▶ [TASK ITEM]:
For the entries below, the result should be an exact transcription of the lines from the one with "Open profile settings gear icon" up to and including the one with "Click the Bid price row", and only those.

▶ [DATA SUPPLIED]:
******************************
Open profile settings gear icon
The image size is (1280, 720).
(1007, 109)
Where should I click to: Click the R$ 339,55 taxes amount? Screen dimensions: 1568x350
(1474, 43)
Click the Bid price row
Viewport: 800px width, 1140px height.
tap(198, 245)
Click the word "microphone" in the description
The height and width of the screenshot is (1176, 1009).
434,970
******************************
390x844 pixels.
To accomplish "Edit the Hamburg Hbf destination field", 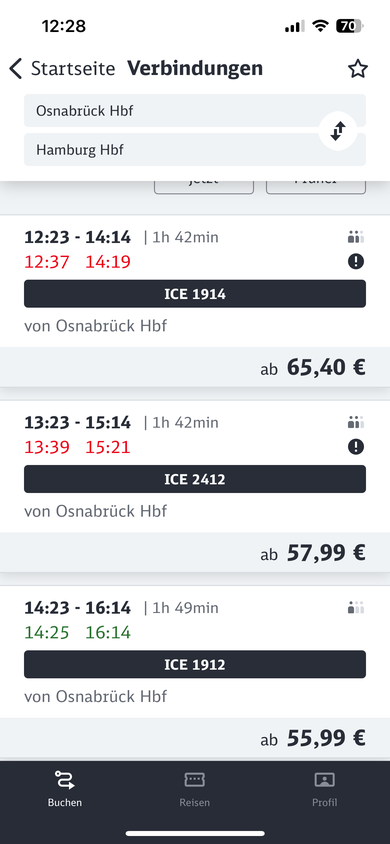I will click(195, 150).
******************************
▶ [ANSWER AREA]:
Open profile settings gear icon
The image size is (1280, 720).
(1007, 109)
Where should I click to: Click the R$ 339,55 taxes amount? Screen dimensions: 1568x350
(1474, 43)
Click the Bid price row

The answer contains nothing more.